Tuesday’s reflections during this 31 day writing challenge will be on nature. God speaks to me through His creation and, other than Scripture, it’s the place I most often turn when I need answers or clarity. Two years ago, I wrote this post about lessons learned while hiking the beautiful North Country Trail in northwest Michigan. I no longer hit the trail every year, but I carry those lessons with me still. I hope you enjoy this trek.
The rustle of fall leaves underfoot always puts me back on Michigan’s North Country Trail. Every autumn for about 10 years I joined a handful of backpackers — women only — for three days of hiking and camping. Those were good times. We pushed ourselves to complete the day’s mileage goal with all our gear stowed in backpacks, stopping each night to set up a new camp and cook our evening meal over a fire.
Travel light. What seems essential at the start of the trail can become an unnecessary burden by the end. Purge and lighten up.
Share the load. All our “stuff” can get pretty weighty. Let someone share your load and help them with theirs. It will mean a more pleasant journey for everyone.
Wear good shoes. A solid foundation avoids a lot of pain and a few stumbles.
Pack rain gear. Or, to quote some Boy Scouts I know, “Be Prepared.”
Pace yourself. There’s a long trail ahead of you. No need to come to the end of it exhausted and discouraged.
Look up. You’ll miss out if you walk with your nose to the trail (or to the backside of the person in front of you). There’s so much to see on the journey. Don’t miss it.
Know where you’re going. Pick a reasonable destination and use a map to get you there. It helps to pay attention to signs posted along the way. They are there for a reason.
Keep the trail in sight. It’s okay to leave your chosen path occasionally, but don’t lose track of where you’re going. A well-traveled trail means someone walked through there successfully in the past.
Watch for potential obstacles. No path will be perfectly clear — another reason to “look up.”
Be part of the team. Unless you’re hiking alone, keep an eye on your fellow travelers. Don’t leave anyone behind. If you are traveling alone, seize the opportunity to commune with nature and its Creator.
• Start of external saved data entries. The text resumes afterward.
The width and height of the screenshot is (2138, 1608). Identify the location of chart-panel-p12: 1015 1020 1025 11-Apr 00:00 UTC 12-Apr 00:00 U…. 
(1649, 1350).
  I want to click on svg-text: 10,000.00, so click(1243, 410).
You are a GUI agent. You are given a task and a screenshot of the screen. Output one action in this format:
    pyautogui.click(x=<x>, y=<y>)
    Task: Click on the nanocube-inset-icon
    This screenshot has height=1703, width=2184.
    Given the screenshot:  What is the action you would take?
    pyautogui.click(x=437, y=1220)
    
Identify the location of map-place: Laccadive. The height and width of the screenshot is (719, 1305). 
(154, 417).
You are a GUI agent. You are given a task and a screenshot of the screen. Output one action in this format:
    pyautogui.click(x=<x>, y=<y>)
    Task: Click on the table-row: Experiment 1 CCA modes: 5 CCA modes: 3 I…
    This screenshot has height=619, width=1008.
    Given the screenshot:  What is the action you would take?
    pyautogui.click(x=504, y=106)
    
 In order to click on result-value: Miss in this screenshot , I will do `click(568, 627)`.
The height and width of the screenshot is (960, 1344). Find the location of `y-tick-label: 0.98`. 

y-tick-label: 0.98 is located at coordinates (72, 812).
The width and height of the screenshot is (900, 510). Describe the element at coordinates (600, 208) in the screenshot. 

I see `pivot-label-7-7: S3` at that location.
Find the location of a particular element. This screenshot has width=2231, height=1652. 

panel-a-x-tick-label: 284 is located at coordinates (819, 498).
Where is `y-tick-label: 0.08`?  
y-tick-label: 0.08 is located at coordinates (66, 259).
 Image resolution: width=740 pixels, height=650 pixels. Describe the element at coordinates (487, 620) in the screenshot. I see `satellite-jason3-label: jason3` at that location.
Take nothing but photos, leave nothing but footprints. Capture your memories on film, and remember to clean up after yourself.
Drink plenty of water. Both literally and figuratively….”but whoever drinks the water I give them will never thirst. Indeed, the water I give them will become in them a spring of water welling up to eternal life.” John 4:14
The prayer of a young shepherd whispered on a trail thousands of years ago voices the joy to be found in becoming an intentional traveler:
“Now you’ve got my feet on the life path,
all radiant from the shining of your face.
Ever since you took my hand,
I’m on the right way.”
Psalm 16:11 The Message
What path are you on? Are there life lessons you’ve learned on your journey?